Mostra collettiva FAR a Nilufar Depot, Milan Design Week 2019 – Photo © PimTop
A distanza di quasi vent’anni dall’inizio della collaborazione con Nina Yashar, il nuovo intervento di Gamper al Depot conferma la centralità della sua ricerca e la capacità della galleria di intrecciare la propria storia con quella dei protagonisti del design contemporaneo.

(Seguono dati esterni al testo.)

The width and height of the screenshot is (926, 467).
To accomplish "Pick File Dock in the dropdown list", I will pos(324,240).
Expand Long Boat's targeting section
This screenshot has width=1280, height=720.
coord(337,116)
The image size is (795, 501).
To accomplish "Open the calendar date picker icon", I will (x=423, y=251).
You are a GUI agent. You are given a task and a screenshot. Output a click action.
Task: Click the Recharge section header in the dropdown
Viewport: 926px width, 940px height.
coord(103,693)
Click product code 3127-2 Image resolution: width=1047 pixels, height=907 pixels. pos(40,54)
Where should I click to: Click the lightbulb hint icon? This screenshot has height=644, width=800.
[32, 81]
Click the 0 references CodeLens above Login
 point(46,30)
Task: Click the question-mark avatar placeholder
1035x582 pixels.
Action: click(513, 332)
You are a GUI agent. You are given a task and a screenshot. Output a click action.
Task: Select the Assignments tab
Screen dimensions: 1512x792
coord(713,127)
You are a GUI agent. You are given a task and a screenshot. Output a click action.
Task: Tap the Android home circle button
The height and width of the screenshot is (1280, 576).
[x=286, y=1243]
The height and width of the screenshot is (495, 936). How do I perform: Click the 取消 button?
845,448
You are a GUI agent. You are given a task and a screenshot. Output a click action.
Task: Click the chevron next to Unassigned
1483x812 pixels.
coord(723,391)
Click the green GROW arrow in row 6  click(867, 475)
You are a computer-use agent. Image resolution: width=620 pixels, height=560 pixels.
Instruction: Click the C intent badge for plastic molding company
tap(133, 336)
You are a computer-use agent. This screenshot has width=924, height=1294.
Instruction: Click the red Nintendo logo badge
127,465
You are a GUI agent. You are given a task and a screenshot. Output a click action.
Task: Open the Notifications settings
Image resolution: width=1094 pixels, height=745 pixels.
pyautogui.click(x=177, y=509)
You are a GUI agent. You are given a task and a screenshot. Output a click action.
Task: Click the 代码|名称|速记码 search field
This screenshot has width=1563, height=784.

Matacubi by Pietro Consagra, Milan Design Week 2021 – Photo © Mattia Iotti
«Celebrare i primi dieci anni di Nilufar Depot è per me un’emozione immensa», spiega la gallerista. «Questo spazio è nato come un esperimento e, anno dopo anno, si è trasformato in un laboratorio vivo, aperto, in continua evoluzione. Guardando al passato, sono grata per tutto ciò che abbiamo costruito, ma considero questo anniversario soprattutto un nuovo punto di partenza. L’obiettivo è continuare a spingere i confini del progetto, dare spazio a nuove visioni e costruire un futuro ancora più dinamico».